Solving large system of non linear equations

Question

I'm trying to solve a system of 30 non linear equations (unknown variables sit inside exponential functions). I have exactly 30 variables and 30 unknowns. I'm trying to use scipy.optimize.fsolve but it is essentially not doing anything. I'll post my attempt below.
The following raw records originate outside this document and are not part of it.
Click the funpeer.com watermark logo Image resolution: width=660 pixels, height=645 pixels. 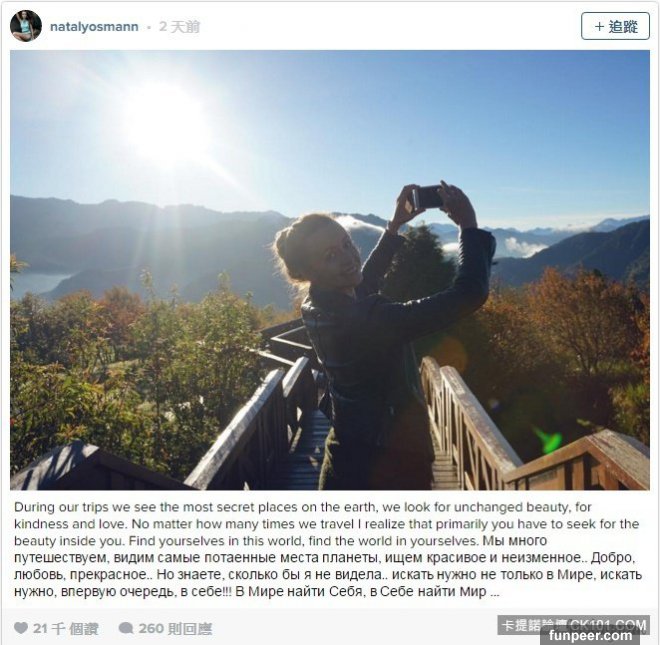point(591,636)
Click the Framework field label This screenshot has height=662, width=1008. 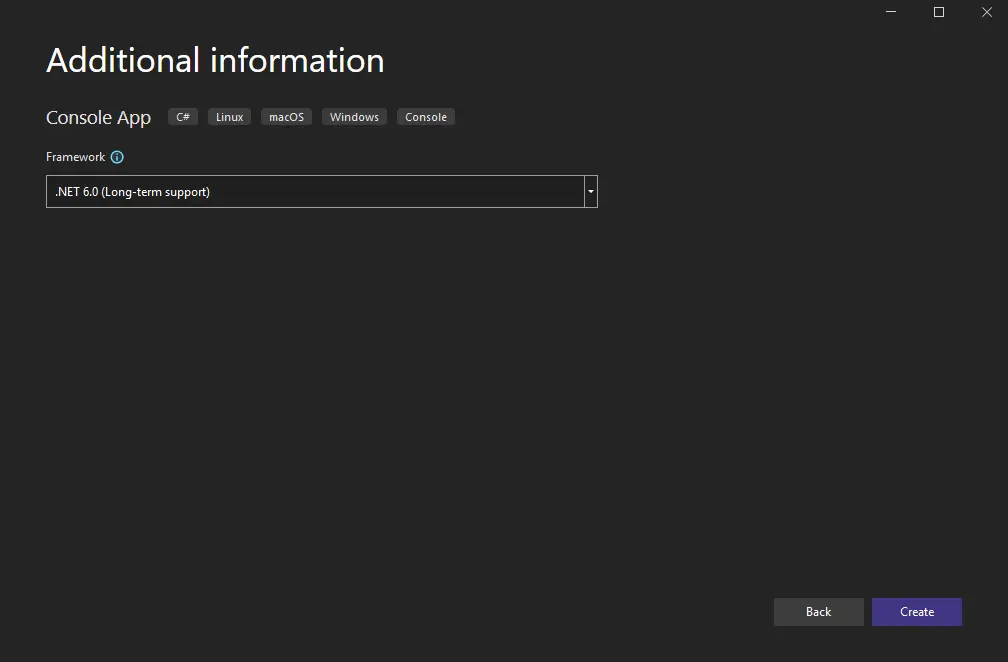pyautogui.click(x=75, y=157)
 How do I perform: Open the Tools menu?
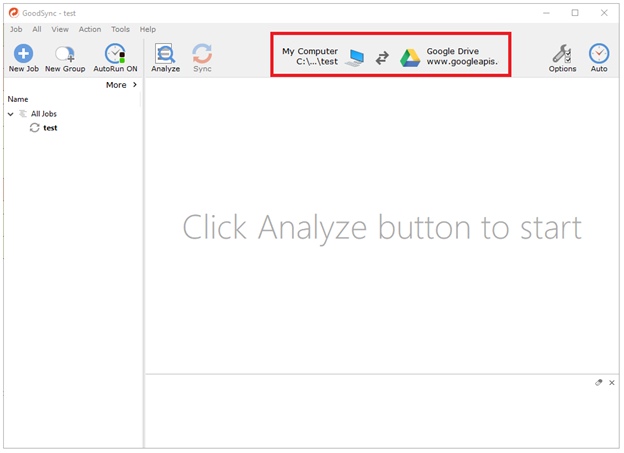coord(120,29)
Below, yu,yd,and Vckm are known matrices with elements ranging from 1e-6 to 1, and the function qyuk(ca,cb,lam)depends on Exp[(1 - ca - cb)lam]. My system is complicated because this exponential has to reproduce small numbers (~1e-6) so my solution is extremely sensitive.

def f(c):
    cq1,cq2,cq3,cu1,cu2,cu3,cd1,cd2,cd3,ce1,ce2,ce3,lu1,lu2,lu3,lu4,lu5,lu6,lu7,lu8,lu9,du1,du2,du3,du4,du5,du6,du7,du8,du9 = c


    Gu = [[qyuk(cq1,cu1,lam),qyuk(cq1,cu2,lam),qyuk(cq1,cu3,lam)],
          [qyuk(cq2,cu1,lam),qyuk(cq2,cu2,lam),qyuk(cq2,cu3,lam)],
          [qyuk(cq3,cu1,lam),qyuk(cq3,cu2,lam),qyuk(cq3,cu3,lam)]]

    Gd = [[qyuk(cq1,cd1,lam),qyuk(cq1,cd2,lam),qyuk(cq1,cd3,lam)],
          [qyuk(cq2,cd1,lam),qyuk(cq2,cd2,lam),qyuk(cq2,cd3,lam)],
          [qyuk(cq3,cd1,lam),qyuk(cq3,cd2,lam),qyuk(cq3,cd3,lam)]]

    Gu_squared = np.matmul(Gu,np.transpose(Gu))
    Gd_squared = np.matmul(Gd,np.transpose(Gd))

    Ul = [[lu1,lu2,lu3],[lu4,lu5,lu6],[lu7,lu8,lu9]]
    Dl = [[du1,du2,du3],[du4,du5,du6],[du7,du8,du9]]

    rul = np.matmul(np.transpose(Ul),np.matmul(yu,np.matmul(yu,Ul)))
    rdl = np.matmul(np.transpose(Dl),np.matmul(yd,np.matmul(yd,Dl)))

    rvckm = np.matmul(np.transpose(Ul),Dl)


    return (
        Gu_squared[0][0] - rul[0][0],Gu_squared[0][1] - rul[0][1],Gu_squared[0][2] - rul[0][2],
        Gu_squared[1][0] - rul[1][0],Gu_squared[1][1] - rul[1][1],Gu_squared[1][2] - rul[1][2],
        Gu_squared[2][0] - rul[2][0],Gu_squared[2][1] - rul[2][1],Gu_squared[2][2] - rul[2][2],
        Gd_squared[0][0] - rdl[0][0],Gd_squared[0][1] - rdl[0][1],Gd_squared[0][2] - rdl[0][2],
        Gd_squared[1][0] - rdl[1][0],Gd_squared[1][1] - rdl[1][1],Gd_squared[1][2] - rdl[1][2],
        Gd_squared[2][0] - rdl[2][0],Gd_squared[2][1] - rdl[2][1],Gd_squared[2][2] - rdl[2][2],
        qyuk(ce1,ce1,lam) - ye[0][0],qyuk(ce2,ce2,lam) - ye[1][1],qyuk(ce3,ce3,lam) - ye[2][2],
        Vckm[0][0] - rvckm[0][0],Vckm[0][1] - rvckm[0][1],Vckm[0][2] - rvckm[0][2],
        Vckm[1][0] - rvckm[1][0],Vckm[1][1] - rvckm[1][1],Vckm[1][2] - rvckm[1][2],
        Vckm[2][0] - rvckm[2][0],Vckm[2][1] - rvckm[2][1],Vckm[2][2] - rvckm[2][2],
        )

c = scipy.optimize.fsolve(f,np.full((30,1),.6))

My problem is that fsolve is returning garbage and my solution doesn't solve my system of equations, not even close. Any help would be appreciated. Thank you.

Answer 1

Since your system is very sensitive to its parameters and coefficients, the starting point for an iterative process is very important. If that point was selected arbitrarily, the Newton-Raphson iterations may not converge at all. Besides, non-linear systems may have no solutions at all, of have more than one solution. If you can somehow provide the full system with coefficients, it will be possible to begin working with that.